Stacking Layers
If a quantity can be cumulatively added, stacking is a great way to visualize the total amount of each data point. In this section, we will use the following data.
df = {
"day": [0, 1, 2, 3, 0, 1, 2, 3, 0, 1, 2, 3],
"value": [1, 5, 10, 20, 2, 6, 8, 15, 3, 6, 9, 12],
"person": ["A"] * 4 + ["B"] * 4 + ["C"] * 4,
}
There are only limited number of plot types that can be stacked. Currently, area plot
and bar plot are supported. Methods to add these plots are in the "stacked categorical
plotter" object that can be created by the stack
method of the categorical plotters.
from whitecanvas import new_canvas
canvas = new_canvas("matplotlib")
(
canvas
.cat_x(df, x="day", y="value")
.stack(by="person")
.add_area()
)
canvas
Here, the column "person" is used to stack the area plot, which means that the input data is split by the values in the "person" column, and the area plot is drawn for each category. These plots are stacked on top of each other.
Each stack is usually drawn with a different color. You can give the same column name
as the color
argument to the add_area
method.
from whitecanvas import new_canvas
canvas = new_canvas("matplotlib")
(
canvas
.cat_x(df, x="day", y="value")
.stack(by="person")
.add_area(color="person")
)
canvas
or, of course, drawn with different hatch patterns.

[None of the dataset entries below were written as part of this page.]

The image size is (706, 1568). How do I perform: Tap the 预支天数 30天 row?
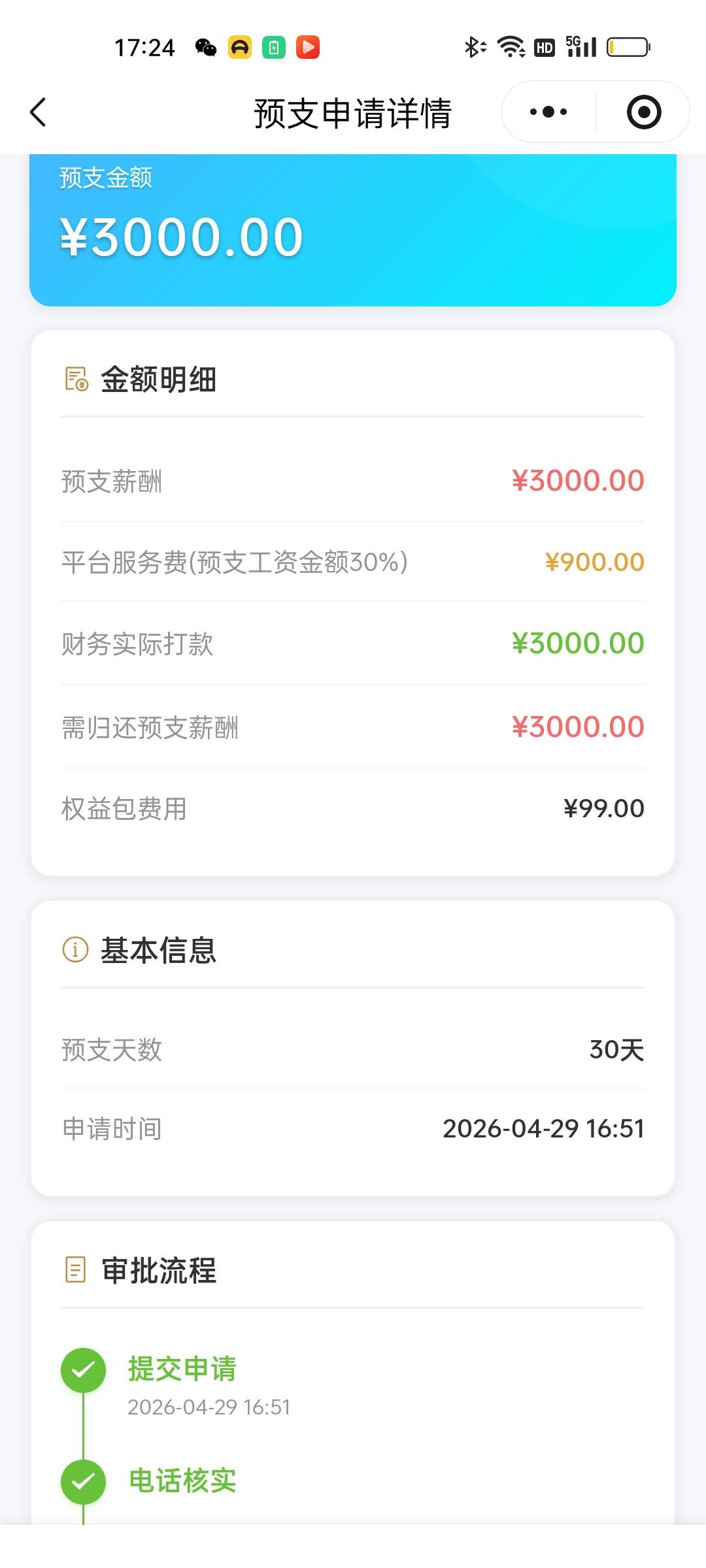tap(353, 1050)
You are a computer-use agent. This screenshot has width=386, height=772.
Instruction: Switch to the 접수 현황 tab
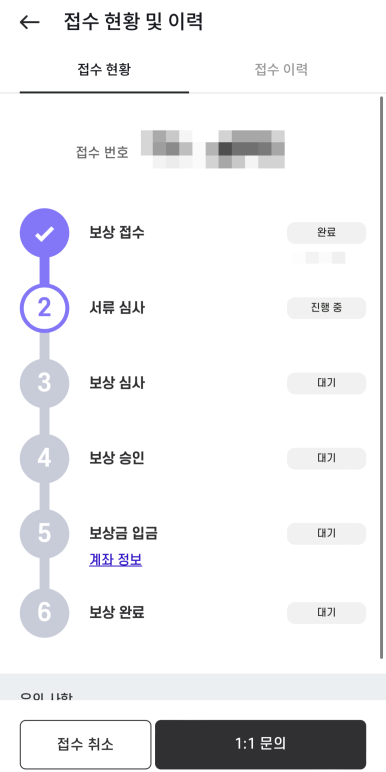(104, 69)
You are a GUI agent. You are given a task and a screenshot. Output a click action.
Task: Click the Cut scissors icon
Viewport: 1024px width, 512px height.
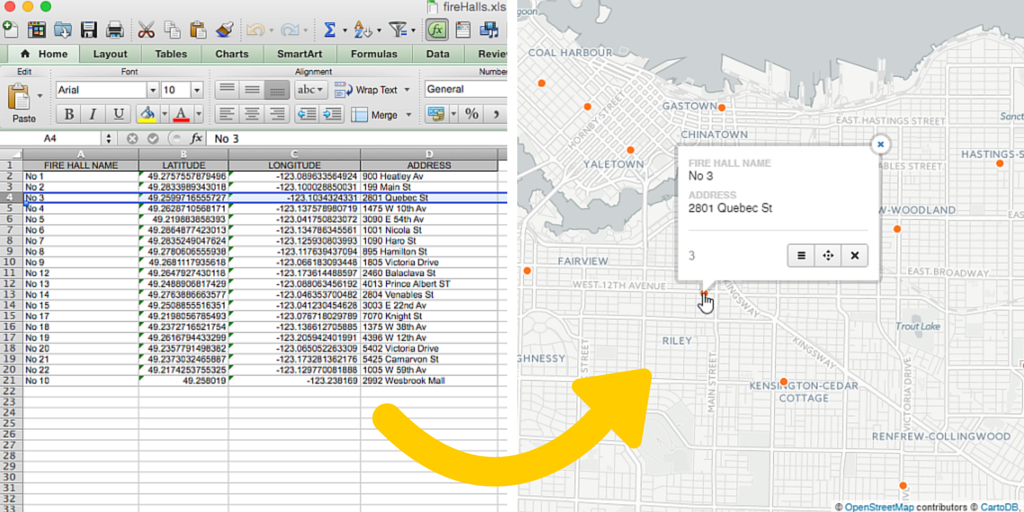point(146,29)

from whitecanvas import new_canvas
canvas = new_canvas("matplotlib")
(
canvas
.cat_x(df, x="day", y="value")
.stack(by="person")
.add_area(hatch="person")
)
canvas
The "person" column is given to both the stack
and the add_area
method. In these
cases, the argument of stack
can be omitted.
from whitecanvas import new_canvas
canvas = new_canvas("matplotlib")
(
canvas
.cat_x(df, x="day", y="value")
.stack()
.add_area(color="person")
)
canvas
Another way to show the data is to use bar plots.
from whitecanvas import new_canvas
canvas = new_canvas("matplotlib")
(
canvas
.cat_x(df, x="day", y="value")
.stack()
.add_bars(color="person", extent=0.5)
)
canvas